Was all this merely the self-torture of any introverted young man? Possibly. I only know that for a long time, long as one in his early twenties measures time, I lost all interest in life, even dallying with thoughts of suicide. I put books aside distastefully or, which was worse, indifferently.
I must have done my work around the store; certainly I recall no comments from Tyss about it. Neither can I remember anything to distinguish the succession of days. Obviously I ate and slept; there were undoubtedly long hours free from utter hopelessness. The details of those months have simply vanished.
Nor can I say precisely when it was my despair began to lift. I know that one day—it was cold and the snow was deep on the ground, deep enough to keep the minibiles off the streets and cause the horse-cars trouble—I saw a girl walking briskly, red-cheeked, breathing in quick visible puffs, and my glance was not apathetic. When I returned to the bookstore I picked up Field Marshal Liddell-Hart’s Life of General Pickett and opened it to the place where I had abandoned it. In a moment I was fully absorbed.
Paradoxically, once I was myself again I was no longer the same Hodge Backmaker. For the first time I was determined to do what I wanted instead of waiting and hoping events would somehow turn out right for me. Somehow I was going to free myself from the bookstore and all its frustrations and evils.
This resolution was reinforced by the discovery that I was exhausting the volumes around me. The books I sought now were rare and ever more difficult to find. Innocent of knowledge about academic life I imagined them ready to hand in any college library.
Nor was I any longer satisfied with the printed word alone. My friendship with Enfandin had shown me how fruitful a personal, face-to-face relationship between teacher and student could be, and it seemed to me such ties could develop into ones between fellow scholars, a mutual, uncompetitive pursuit of knowledge.
Additionally I wanted to search the real, the original sources: unpublished manuscripts of participants or onlookers, old diaries and letters, wills or accountbooks, which might shade a meaning or subtly change the interpretation of old, forgotten actions.

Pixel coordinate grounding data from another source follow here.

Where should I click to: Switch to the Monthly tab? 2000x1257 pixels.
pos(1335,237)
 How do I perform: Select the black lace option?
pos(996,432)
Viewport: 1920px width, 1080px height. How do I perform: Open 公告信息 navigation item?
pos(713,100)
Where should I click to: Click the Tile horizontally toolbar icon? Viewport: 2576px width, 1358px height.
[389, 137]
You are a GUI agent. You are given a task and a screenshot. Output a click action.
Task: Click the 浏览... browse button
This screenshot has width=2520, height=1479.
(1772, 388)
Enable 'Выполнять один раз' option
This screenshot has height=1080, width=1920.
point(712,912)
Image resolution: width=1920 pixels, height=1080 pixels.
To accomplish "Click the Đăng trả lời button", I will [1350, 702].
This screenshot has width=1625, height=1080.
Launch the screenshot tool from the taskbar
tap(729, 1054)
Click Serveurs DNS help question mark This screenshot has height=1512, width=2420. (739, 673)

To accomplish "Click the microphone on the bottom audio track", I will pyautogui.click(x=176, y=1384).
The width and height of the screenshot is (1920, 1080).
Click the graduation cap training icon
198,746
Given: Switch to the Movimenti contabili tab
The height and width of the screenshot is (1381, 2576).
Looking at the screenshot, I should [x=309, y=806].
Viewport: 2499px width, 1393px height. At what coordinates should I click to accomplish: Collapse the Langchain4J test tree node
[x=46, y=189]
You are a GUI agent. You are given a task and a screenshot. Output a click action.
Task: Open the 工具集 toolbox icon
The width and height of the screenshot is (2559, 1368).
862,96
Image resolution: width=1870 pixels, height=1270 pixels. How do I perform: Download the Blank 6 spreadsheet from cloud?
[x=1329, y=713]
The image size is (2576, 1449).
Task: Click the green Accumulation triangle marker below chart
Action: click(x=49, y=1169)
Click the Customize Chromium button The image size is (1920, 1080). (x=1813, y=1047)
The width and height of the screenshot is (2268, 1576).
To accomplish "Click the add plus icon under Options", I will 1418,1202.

My problems could be solved ideally by an instructorship at some college, but how was this to be achieved without the patronage of a Tolliburr or an Enfandin? I had no credentials worth a second’s consideration. Though the immigration bars kept out graduates of foreign universities, no college in the United States would accept a self-taught young man who had not only little Latin and less Greek, but no mathematics, languages, or sciences at all. For a long time I considered possible ways and means, both drab and dramatic; at last, more in a spirit of whimsical absurdity than sober hope, I wrote out a letter of application, setting forth the qualifications I imagined myself to possess, assaying the extent of my learning with a generosity only ingenuousness could palliate, and outlining the work I projected for my future. With much care and many revisions I set this composition in type. It was undoubtedly a foolish gesture, but not having access to so costly a machine as a typewriter, and not wanting to reveal this by penning the letters by hand, I resorted to this transparent device.
Tyss picked up one of the copies I struck off and glanced over it. His expression was critical. “Is it too bad?” I asked despondently.
“You should have used more leading. And lined it up and justified the lines and eliminated hyphens. Setting type can never be done mechanically or half-heartedly—that’s why no one yet has been able to invent a practical typesetting machine. I’m afraid you’ll never make a passable printer, Hodgins.” He was concerned only with typesetting, uninterested in the outcome. Or satisfied, since it was predetermined, that comment was superfluous.